- _Records provided_

+===+

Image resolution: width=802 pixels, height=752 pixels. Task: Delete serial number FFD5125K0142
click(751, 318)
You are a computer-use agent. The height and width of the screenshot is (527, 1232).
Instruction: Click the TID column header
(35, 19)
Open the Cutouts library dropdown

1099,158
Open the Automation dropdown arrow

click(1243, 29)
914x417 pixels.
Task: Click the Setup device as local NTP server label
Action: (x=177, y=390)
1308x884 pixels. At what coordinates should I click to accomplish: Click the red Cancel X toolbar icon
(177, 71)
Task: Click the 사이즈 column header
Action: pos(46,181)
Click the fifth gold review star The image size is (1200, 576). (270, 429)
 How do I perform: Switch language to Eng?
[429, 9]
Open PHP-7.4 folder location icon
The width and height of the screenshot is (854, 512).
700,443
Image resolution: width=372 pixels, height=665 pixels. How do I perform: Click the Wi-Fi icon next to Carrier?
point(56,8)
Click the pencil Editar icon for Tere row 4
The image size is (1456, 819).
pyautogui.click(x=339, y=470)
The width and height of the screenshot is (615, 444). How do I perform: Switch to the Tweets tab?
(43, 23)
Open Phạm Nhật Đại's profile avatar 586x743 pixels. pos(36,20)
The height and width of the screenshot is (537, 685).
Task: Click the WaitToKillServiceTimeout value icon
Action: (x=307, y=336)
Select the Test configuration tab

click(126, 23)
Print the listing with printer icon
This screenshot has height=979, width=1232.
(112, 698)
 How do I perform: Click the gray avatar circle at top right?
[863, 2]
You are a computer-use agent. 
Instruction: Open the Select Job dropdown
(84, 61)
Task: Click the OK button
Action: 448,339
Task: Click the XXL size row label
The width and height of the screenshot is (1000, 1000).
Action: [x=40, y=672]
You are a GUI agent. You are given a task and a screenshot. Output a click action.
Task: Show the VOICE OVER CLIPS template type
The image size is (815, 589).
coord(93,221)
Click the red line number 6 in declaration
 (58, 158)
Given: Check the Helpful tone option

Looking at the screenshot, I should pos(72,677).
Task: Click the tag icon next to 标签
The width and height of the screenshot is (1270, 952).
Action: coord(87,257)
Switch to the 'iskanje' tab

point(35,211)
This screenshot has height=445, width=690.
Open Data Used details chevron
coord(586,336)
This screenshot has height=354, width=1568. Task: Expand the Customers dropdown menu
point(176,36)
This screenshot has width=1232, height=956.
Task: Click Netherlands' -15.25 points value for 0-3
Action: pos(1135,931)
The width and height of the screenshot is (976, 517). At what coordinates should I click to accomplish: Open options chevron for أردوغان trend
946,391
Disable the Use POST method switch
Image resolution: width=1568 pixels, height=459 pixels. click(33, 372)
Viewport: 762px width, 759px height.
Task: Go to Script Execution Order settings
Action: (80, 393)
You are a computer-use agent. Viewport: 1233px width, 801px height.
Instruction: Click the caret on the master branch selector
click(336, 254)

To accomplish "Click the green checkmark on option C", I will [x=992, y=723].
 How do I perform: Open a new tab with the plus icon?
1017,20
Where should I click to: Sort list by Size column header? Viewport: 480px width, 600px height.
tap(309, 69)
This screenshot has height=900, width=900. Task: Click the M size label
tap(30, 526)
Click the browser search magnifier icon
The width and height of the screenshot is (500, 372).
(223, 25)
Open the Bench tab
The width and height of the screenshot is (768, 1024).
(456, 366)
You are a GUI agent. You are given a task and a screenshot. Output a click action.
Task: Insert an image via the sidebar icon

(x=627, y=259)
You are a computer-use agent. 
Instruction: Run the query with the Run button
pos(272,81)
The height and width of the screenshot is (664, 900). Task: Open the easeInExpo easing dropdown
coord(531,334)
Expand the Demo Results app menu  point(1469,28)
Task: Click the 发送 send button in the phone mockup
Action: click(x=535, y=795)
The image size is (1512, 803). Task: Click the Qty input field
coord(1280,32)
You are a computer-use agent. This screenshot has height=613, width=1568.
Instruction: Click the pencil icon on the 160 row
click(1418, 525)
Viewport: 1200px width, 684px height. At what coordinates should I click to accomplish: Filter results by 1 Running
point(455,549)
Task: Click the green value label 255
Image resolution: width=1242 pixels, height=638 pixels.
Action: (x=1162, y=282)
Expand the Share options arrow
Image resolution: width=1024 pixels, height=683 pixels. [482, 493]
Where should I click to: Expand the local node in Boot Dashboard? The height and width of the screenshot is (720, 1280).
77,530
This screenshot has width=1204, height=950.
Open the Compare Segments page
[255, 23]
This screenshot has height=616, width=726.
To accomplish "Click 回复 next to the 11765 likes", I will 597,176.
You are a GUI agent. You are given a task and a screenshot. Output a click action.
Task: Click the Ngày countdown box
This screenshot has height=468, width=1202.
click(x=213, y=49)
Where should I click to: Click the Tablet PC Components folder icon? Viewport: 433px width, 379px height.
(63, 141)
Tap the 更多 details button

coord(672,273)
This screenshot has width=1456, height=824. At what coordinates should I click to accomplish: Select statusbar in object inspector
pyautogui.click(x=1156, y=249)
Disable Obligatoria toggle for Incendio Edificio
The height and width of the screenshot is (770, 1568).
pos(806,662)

+===+

- _Task objective_
A word-for-word copy of all the material is the required answer.

- _Response area_
Image resolution: width=802 pixels, height=752 pixels. Task: Delete serial number FFD5125K0142
click(751, 318)
You are a computer-use agent. The height and width of the screenshot is (527, 1232).
Instruction: Click the TID column header
(35, 19)
Open the Cutouts library dropdown

1099,158
Open the Automation dropdown arrow

click(1243, 29)
914x417 pixels.
Task: Click the Setup device as local NTP server label
Action: (x=177, y=390)
1308x884 pixels. At what coordinates should I click to accomplish: Click the red Cancel X toolbar icon
(177, 71)
Task: Click the 사이즈 column header
Action: pos(46,181)
Click the fifth gold review star The image size is (1200, 576). (270, 429)
 How do I perform: Switch language to Eng?
[429, 9]
Open PHP-7.4 folder location icon
The width and height of the screenshot is (854, 512).
700,443
Image resolution: width=372 pixels, height=665 pixels. How do I perform: Click the Wi-Fi icon next to Carrier?
point(56,8)
Click the pencil Editar icon for Tere row 4
The image size is (1456, 819).
pyautogui.click(x=339, y=470)
The width and height of the screenshot is (615, 444). How do I perform: Switch to the Tweets tab?
(43, 23)
Open Phạm Nhật Đại's profile avatar 586x743 pixels. pos(36,20)
The height and width of the screenshot is (537, 685).
Task: Click the WaitToKillServiceTimeout value icon
Action: (x=307, y=336)
Select the Test configuration tab

click(126, 23)
Print the listing with printer icon
This screenshot has height=979, width=1232.
(112, 698)
 How do I perform: Click the gray avatar circle at top right?
[863, 2]
You are a computer-use agent. 
Instruction: Open the Select Job dropdown
(84, 61)
Task: Click the OK button
Action: 448,339
Task: Click the XXL size row label
The width and height of the screenshot is (1000, 1000).
Action: [x=40, y=672]
You are a GUI agent. You are given a task and a screenshot. Output a click action.
Task: Show the VOICE OVER CLIPS template type
The image size is (815, 589).
coord(93,221)
Click the red line number 6 in declaration
 (58, 158)
Given: Check the Helpful tone option

Looking at the screenshot, I should pos(72,677).
Task: Click the tag icon next to 标签
The width and height of the screenshot is (1270, 952).
Action: coord(87,257)
Switch to the 'iskanje' tab

point(35,211)
This screenshot has height=445, width=690.
Open Data Used details chevron
coord(586,336)
This screenshot has height=354, width=1568. Task: Expand the Customers dropdown menu
point(176,36)
This screenshot has width=1232, height=956.
Task: Click Netherlands' -15.25 points value for 0-3
Action: pos(1135,931)
The width and height of the screenshot is (976, 517). At what coordinates should I click to accomplish: Open options chevron for أردوغان trend
946,391
Disable the Use POST method switch
Image resolution: width=1568 pixels, height=459 pixels. click(33, 372)
Viewport: 762px width, 759px height.
Task: Go to Script Execution Order settings
Action: (80, 393)
You are a computer-use agent. Viewport: 1233px width, 801px height.
Instruction: Click the caret on the master branch selector
click(336, 254)

To accomplish "Click the green checkmark on option C", I will [x=992, y=723].
 How do I perform: Open a new tab with the plus icon?
1017,20
Where should I click to: Sort list by Size column header? Viewport: 480px width, 600px height.
tap(309, 69)
This screenshot has height=900, width=900. Task: Click the M size label
tap(30, 526)
Click the browser search magnifier icon
The width and height of the screenshot is (500, 372).
(223, 25)
Open the Bench tab
The width and height of the screenshot is (768, 1024).
(456, 366)
You are a GUI agent. You are given a task and a screenshot. Output a click action.
Task: Insert an image via the sidebar icon

(x=627, y=259)
You are a computer-use agent. 
Instruction: Run the query with the Run button
pos(272,81)
The height and width of the screenshot is (664, 900). Task: Open the easeInExpo easing dropdown
coord(531,334)
Expand the Demo Results app menu  point(1469,28)
Task: Click the 发送 send button in the phone mockup
Action: click(x=535, y=795)
The image size is (1512, 803). Task: Click the Qty input field
coord(1280,32)
You are a computer-use agent. This screenshot has height=613, width=1568.
Instruction: Click the pencil icon on the 160 row
click(1418, 525)
Viewport: 1200px width, 684px height. At what coordinates should I click to accomplish: Filter results by 1 Running
point(455,549)
Task: Click the green value label 255
Image resolution: width=1242 pixels, height=638 pixels.
Action: (x=1162, y=282)
Expand the Share options arrow
Image resolution: width=1024 pixels, height=683 pixels. [482, 493]
Where should I click to: Expand the local node in Boot Dashboard? The height and width of the screenshot is (720, 1280).
77,530
This screenshot has width=1204, height=950.
Open the Compare Segments page
[255, 23]
This screenshot has height=616, width=726.
To accomplish "Click 回复 next to the 11765 likes", I will 597,176.
You are a GUI agent. You are given a task and a screenshot. Output a click action.
Task: Click the Ngày countdown box
This screenshot has height=468, width=1202.
click(x=213, y=49)
Where should I click to: Click the Tablet PC Components folder icon? Viewport: 433px width, 379px height.
(63, 141)
Tap the 更多 details button

coord(672,273)
This screenshot has width=1456, height=824. At what coordinates should I click to accomplish: Select statusbar in object inspector
pyautogui.click(x=1156, y=249)
Disable Obligatoria toggle for Incendio Edificio
The height and width of the screenshot is (770, 1568).
pos(806,662)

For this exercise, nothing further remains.